Es werden 3 Touren angeboten 35, 45 und und 55 km.
Komplett ausgeschildert, fast ausschließlich Waldwege und Trails.
Start 09:30 - 10:00 am Sportplatz in (Wietmarschen) Lohne


Also wer Lust hat kommt vorbei  

weitere Infos hierhttp://rsc-lohne.de


----------



## hoermann4you (19. November 2009)

noch ein Zusatz...für Verpflegung unterwegs (gegen geringes Startgeld) wird gesorgt, und Duschmöglichkeiten für Rad und Fahrer sind auch vorhanden.

Gruß
Stephan


----------



## MTB-News.de




----------



## hoermann4you (2. Januar 2010)

Hallo,

hier nochmal das Plakat zur Tour.
Heute sind wir schon mal bei Schnefall die 35 km Strecke abgefahren.
War super.

Gruß

stephan


----------



## Vögelchen (29. Januar 2010)

An alle, die am Sonntag mitfahren: RESPEKT! 

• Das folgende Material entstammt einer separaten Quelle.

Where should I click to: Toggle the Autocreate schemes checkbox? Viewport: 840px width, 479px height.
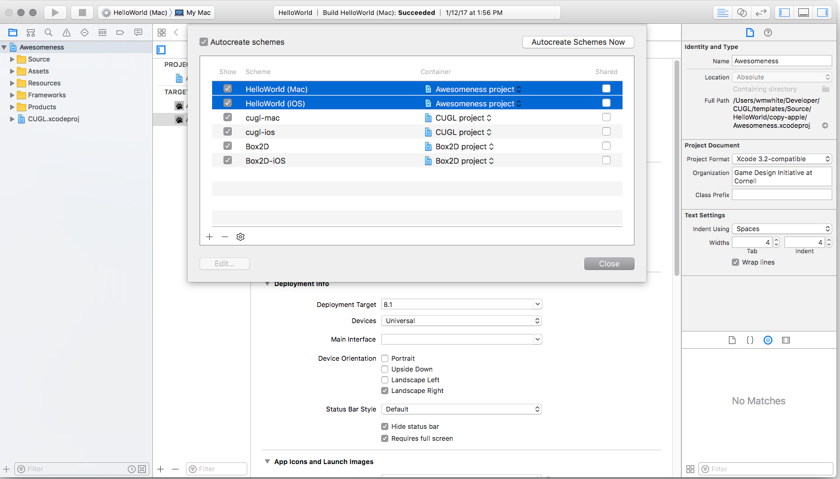pyautogui.click(x=204, y=42)
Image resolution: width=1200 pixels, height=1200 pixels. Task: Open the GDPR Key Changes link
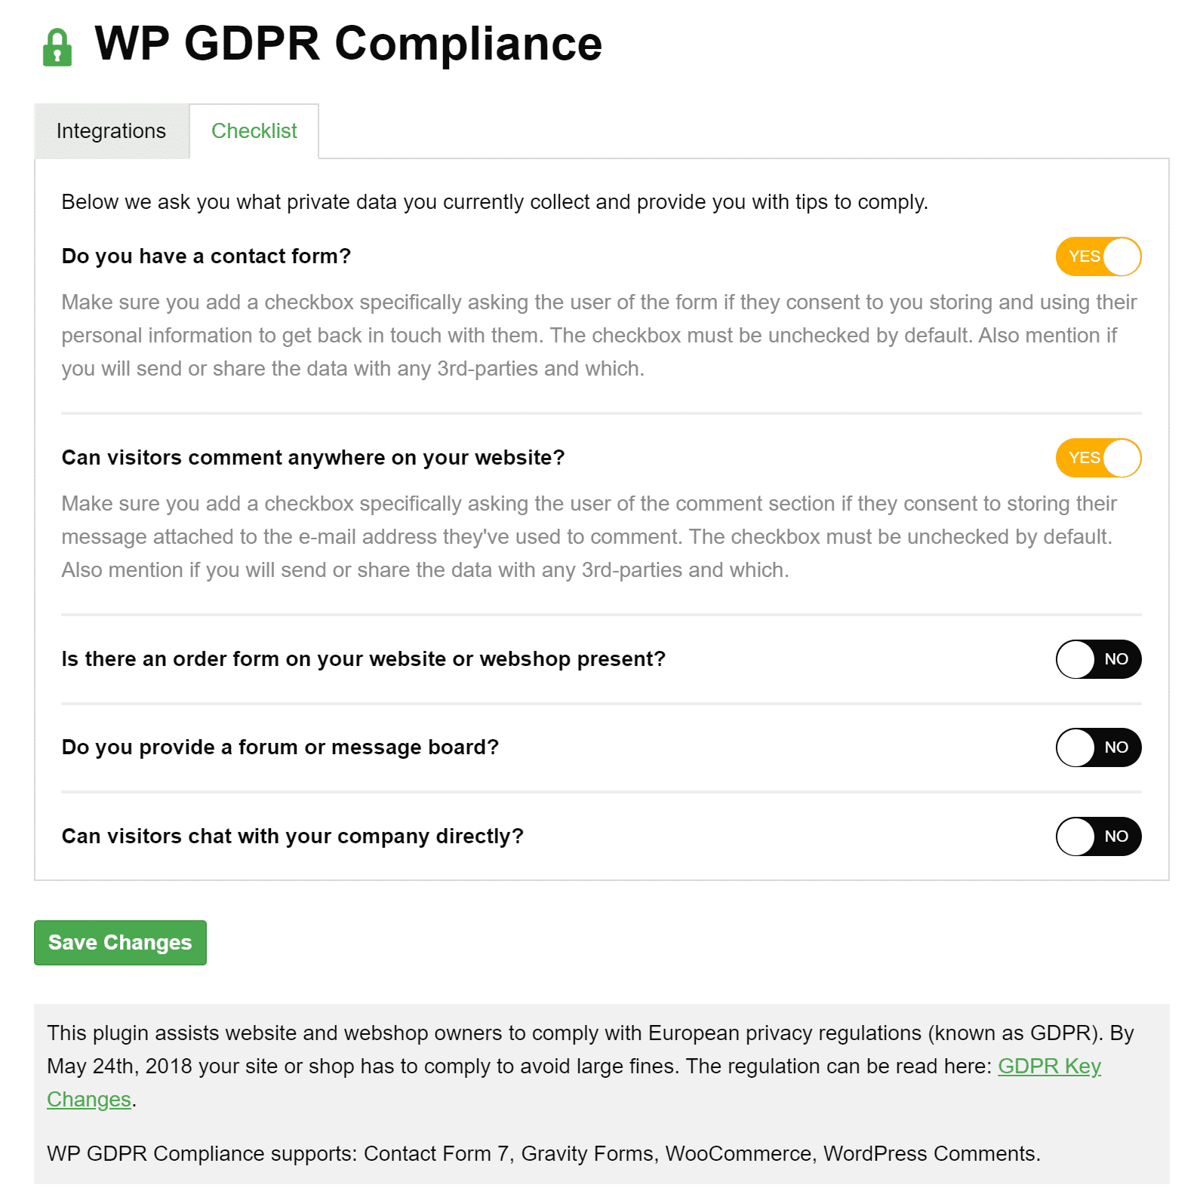(1049, 1066)
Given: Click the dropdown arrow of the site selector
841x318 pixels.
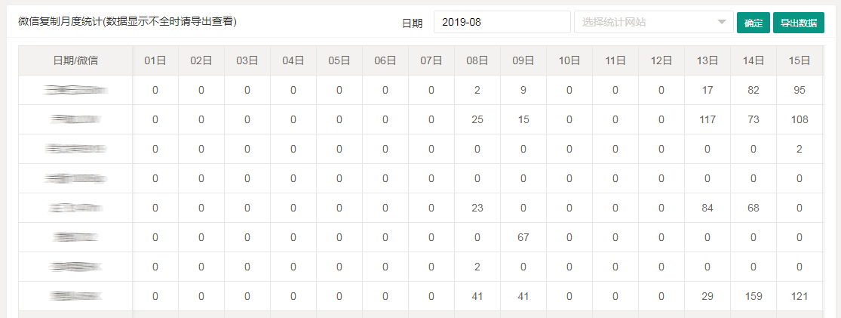Looking at the screenshot, I should 723,23.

Ich werde es mir bei den gegebenen Witterungsbedingungen auf jeden Fall nicht antun. Da ist mir meine Gesundheit dann doch wichtiger.


----------



## Totoxl (29. Januar 2010)

Ich bin Sonntag mit ein paar Kollegen am Start. Nette Leute da und immer gut organisiert. Bis Sonntag.


----------



## hoermann4you (30. Januar 2010)

Hallo,

ich muss euch leider mitteilen das die Tour morgen ausfällt.
Machdem wir heute morgen angefangen haben die Strecke auszuschildern, haben wir festgestellt das es einfach zu gefährlich ist. Sollten wir einen Ersatztermin festlegen werd ich es hier bekanntgeben.
Sorry

Gruß
Stephan


----------